Stored dataset items
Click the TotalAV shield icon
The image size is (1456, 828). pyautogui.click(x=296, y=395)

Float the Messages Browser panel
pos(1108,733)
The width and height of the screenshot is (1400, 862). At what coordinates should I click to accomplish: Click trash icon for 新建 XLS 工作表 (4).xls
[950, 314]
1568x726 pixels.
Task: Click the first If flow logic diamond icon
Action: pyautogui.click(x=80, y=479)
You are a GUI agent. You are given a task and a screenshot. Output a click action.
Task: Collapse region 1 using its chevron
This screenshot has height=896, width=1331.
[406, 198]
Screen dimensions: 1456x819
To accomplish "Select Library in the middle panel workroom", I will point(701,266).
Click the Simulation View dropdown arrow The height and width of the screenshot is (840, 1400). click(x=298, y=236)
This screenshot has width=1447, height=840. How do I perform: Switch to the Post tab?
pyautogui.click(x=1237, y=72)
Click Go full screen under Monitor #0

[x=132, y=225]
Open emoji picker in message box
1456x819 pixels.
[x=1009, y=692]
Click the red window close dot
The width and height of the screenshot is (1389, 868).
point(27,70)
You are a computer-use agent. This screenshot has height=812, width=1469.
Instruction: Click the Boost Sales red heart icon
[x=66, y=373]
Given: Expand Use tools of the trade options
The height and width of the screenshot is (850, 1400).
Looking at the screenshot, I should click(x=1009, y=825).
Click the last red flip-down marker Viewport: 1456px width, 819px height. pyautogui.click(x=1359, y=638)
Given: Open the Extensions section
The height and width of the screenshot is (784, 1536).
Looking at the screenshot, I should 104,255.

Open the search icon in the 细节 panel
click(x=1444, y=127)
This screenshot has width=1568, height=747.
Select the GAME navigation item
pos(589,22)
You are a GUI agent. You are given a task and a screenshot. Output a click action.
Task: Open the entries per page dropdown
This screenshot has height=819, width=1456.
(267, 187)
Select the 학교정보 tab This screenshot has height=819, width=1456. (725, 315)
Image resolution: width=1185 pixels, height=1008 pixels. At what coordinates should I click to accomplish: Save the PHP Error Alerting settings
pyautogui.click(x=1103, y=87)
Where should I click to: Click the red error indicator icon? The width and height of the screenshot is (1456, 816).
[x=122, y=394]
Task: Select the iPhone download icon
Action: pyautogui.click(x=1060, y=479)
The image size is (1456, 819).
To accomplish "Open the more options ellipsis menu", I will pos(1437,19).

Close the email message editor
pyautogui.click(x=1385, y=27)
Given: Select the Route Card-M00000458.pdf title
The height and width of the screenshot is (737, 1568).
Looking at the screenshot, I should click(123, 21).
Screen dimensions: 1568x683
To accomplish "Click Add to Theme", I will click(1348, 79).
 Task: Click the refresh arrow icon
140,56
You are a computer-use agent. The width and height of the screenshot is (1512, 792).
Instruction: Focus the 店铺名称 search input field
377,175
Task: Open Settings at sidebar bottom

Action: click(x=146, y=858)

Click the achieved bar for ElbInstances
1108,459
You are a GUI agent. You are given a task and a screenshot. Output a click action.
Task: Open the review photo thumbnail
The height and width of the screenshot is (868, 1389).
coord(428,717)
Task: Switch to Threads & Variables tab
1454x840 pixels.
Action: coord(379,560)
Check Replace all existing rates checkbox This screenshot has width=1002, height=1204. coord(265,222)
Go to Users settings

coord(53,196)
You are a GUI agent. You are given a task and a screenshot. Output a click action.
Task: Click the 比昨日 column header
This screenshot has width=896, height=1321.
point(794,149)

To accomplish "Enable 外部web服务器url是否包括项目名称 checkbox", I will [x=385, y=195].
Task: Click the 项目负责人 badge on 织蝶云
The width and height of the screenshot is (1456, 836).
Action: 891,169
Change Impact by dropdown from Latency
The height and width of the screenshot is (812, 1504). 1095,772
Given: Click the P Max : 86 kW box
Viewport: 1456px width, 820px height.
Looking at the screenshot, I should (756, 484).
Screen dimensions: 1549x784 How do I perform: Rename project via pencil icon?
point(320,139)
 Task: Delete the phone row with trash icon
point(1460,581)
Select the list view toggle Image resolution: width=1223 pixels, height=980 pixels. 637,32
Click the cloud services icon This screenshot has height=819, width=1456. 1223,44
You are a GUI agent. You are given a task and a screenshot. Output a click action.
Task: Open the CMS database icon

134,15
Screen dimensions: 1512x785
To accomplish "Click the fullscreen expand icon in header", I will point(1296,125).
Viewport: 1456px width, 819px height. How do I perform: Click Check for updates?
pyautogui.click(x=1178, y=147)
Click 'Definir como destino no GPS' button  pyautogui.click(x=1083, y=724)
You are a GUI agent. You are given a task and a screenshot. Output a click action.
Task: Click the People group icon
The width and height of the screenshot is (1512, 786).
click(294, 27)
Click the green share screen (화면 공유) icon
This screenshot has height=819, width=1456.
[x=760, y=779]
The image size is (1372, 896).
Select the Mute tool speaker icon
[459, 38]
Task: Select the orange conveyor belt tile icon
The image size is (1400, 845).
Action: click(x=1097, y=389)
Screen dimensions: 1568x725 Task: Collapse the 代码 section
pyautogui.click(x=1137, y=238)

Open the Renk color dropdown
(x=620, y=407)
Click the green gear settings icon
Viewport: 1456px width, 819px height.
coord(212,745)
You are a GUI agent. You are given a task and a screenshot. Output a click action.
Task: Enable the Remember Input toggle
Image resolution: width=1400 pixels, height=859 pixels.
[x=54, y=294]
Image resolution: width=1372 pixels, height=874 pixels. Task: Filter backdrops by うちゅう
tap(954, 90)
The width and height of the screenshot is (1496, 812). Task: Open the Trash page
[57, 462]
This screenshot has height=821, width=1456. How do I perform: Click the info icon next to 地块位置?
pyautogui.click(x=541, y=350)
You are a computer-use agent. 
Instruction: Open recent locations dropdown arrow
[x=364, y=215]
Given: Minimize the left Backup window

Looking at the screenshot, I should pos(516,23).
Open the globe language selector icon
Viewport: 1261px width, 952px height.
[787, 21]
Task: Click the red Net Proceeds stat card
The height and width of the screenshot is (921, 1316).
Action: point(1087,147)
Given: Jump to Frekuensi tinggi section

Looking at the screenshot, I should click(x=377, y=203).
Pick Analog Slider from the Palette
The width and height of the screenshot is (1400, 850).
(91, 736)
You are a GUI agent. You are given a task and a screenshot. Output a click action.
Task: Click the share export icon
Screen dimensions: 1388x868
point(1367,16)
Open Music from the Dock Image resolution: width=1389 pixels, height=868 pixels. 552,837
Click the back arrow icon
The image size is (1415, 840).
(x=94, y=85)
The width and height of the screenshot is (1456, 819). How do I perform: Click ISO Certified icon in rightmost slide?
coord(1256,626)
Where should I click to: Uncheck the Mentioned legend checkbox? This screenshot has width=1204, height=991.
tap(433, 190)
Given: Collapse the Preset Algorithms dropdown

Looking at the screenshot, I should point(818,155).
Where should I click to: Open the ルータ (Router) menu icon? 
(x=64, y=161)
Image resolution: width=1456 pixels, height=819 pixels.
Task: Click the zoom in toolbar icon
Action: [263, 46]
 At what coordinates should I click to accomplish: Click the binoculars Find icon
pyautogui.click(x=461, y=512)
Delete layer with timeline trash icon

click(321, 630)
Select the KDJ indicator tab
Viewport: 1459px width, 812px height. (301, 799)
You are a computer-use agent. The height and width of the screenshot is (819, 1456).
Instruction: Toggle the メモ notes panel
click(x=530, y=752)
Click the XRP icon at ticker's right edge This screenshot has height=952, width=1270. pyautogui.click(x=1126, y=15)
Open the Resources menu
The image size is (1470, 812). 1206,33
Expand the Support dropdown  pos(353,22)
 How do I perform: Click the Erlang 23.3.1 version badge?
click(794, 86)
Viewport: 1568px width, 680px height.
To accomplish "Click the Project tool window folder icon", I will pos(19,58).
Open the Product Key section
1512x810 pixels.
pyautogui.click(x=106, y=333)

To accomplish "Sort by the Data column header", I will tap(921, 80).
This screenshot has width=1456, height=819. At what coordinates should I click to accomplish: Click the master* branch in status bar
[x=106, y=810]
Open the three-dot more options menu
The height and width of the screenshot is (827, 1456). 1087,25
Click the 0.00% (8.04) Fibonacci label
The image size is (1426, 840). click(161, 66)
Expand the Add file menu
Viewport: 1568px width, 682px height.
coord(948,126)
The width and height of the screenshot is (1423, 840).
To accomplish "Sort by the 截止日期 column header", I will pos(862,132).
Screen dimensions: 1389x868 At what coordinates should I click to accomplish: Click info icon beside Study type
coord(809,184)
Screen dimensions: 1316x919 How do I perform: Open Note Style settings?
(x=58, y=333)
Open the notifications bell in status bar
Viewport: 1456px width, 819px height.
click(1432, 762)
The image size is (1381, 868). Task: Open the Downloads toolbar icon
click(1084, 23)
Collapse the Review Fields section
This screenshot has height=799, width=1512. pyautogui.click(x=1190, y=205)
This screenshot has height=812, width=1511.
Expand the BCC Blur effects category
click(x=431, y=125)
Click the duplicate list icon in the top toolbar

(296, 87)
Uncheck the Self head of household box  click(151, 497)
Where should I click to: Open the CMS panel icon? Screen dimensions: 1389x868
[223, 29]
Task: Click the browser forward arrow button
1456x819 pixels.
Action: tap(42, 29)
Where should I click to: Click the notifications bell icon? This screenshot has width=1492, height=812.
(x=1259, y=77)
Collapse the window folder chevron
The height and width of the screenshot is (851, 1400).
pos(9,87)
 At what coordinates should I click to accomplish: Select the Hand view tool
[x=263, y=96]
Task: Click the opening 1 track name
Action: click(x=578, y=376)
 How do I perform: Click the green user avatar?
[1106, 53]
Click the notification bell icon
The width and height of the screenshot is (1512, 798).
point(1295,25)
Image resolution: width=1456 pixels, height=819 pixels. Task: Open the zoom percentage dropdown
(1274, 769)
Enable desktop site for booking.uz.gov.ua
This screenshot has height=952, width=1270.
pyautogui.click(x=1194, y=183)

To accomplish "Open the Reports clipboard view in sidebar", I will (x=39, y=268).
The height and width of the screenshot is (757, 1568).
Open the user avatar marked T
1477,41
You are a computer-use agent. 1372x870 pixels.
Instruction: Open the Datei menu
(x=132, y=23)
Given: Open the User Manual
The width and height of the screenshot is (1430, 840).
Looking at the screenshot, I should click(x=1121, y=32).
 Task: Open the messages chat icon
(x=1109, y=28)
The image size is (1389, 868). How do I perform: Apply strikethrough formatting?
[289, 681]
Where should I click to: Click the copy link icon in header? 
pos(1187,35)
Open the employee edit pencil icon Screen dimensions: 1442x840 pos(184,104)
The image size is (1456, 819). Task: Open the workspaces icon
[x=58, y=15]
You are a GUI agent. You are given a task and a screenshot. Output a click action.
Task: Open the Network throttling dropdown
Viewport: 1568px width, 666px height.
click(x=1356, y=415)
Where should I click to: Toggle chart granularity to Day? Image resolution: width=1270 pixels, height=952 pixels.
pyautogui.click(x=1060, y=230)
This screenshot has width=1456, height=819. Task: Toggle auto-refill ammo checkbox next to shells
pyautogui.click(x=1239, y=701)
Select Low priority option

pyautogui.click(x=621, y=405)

## Work instruction
Search the records line by line for the word "Sort" and copy every line where it appears.

## Written solution
To accomplish "Sort by the Data column header", I will tap(921, 80).
To accomplish "Sort by the 截止日期 column header", I will pos(862,132).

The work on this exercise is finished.